Why do you get a discount? Bond prices, like the prices of other securities, may fluctuate. The two most important factors are changes in market risk and changes in the interest rate. Changes in value related to risk are generally taxed at the favorable capital gains rates, but interest income is generally subject to higher ordinary tax rates. (Congress believes that if a portion of the difference between the face and purchase price represents interest, then ordinary rates should apply.)
Technical Note: Market discount is different from original issue discount (OID), which applies when a bond is originally issued at a price below its par value; in such a case, the difference between the issue price and the redemption price takes the place of periodic interest payments on the bond. The difference is important because income derived from market discount is treated differently from original issue discount by the tax code. However, it's possible for a single bond to have both types.
What Portion Is Taxed As Ordinary Income Rates?
You can elect to either: (1) Include the market discount in income currently as interest income (which increases your basis in the bond), or (2) On disposition of the bond, treat any gain up to the amount of the accrued market discount as ordinary interest income. Any excess is taxed as capital gain.
Example(s): Assume Ken buys a bond with a $1,000 redemption price for $800; the market discount on the bond is $200. If Ken later redeems the bond at maturity for $1,000, then: (1) $200 is reported on Schedule B as accrued market discount; and (2)(a) redemption (sale) of the bond is reported on Schedule D, showing a gain of $200 ($1,000 - $800), and (b) on the next line of Schedule D, Ken enters "Accrued Market Discount" as a $200 loss in column (f).
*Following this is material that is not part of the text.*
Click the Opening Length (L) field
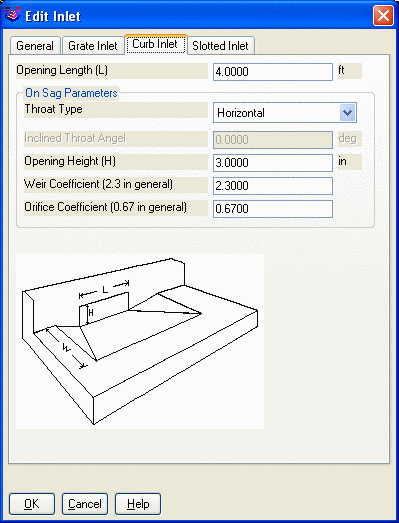Image resolution: width=399 pixels, height=523 pixels. [273, 72]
If Ken sells the bond for more than $1,000, any excess gain is taxed as capital gain.
How Do You Calculate Amounts Subject To Ordinary Rates?
How do you calculate the amount that is subject to the market discount rule? The accrued market discount is determined by using either the (1) ratable accrual method or (2) the constant interest method. Both methods start with the market discount—redemption minus purchase price.
The Ratable Accrual Method
The amount of market discount that has accrued is calculated by the ratable accrual method, unless you elect the constant interest method. To compute the accrued market discount under the ratable accrual method, you take the total market discount and multiply it by a ratio. The ratio is simple--it's the number of days you have owned the bond over the number of days to maturity after you bought it. If you bought the bond when issued, the ratio is one.
Example(s): You buy a $1,000 X bond at $900 (a market discount of $100) and sell it 100 days later for $915--for a gain of $15. When you purchased the bond, there were 1,000 days until maturity. What's the accrued market discount (i.e., the amount of the gain taxed as ordinary income)? It's $100 x 100/1000 (10 percent) = $10. Ten dollars of the gain is ordinary income, and $5 is short-term capital gain.
The Constant Interest Method
To use this method, you must make an irrevocable election. This allows you to treat the built-in interest as Original Issue Discount. This effectively accelerates interest recognition, but not for an accrual taxpayer. Since (as an individual) you are probably not on the accrual method, you probably don't need to consider this method.
Recognize Ordinary Income First
Any partial payment of principal on a market discount bond is ordinary income to the extent of accrued market discount. In other words, you pay ordinary tax first.
Exceptions to the Rule
The market discount rule does not apply to debt instruments that mature within one year of issuance, U.S. savings bonds, installment bonds, or tax-exempt bonds issued before May 1, 1993.
Generally, interest expense incurred to purchase a market discount bond may be deducted currently only to the extent it exceeds the market discount allocable to the number of days the bond is held. Any interest deductions deferred under this rule are allowed in the year of disposition of the bond.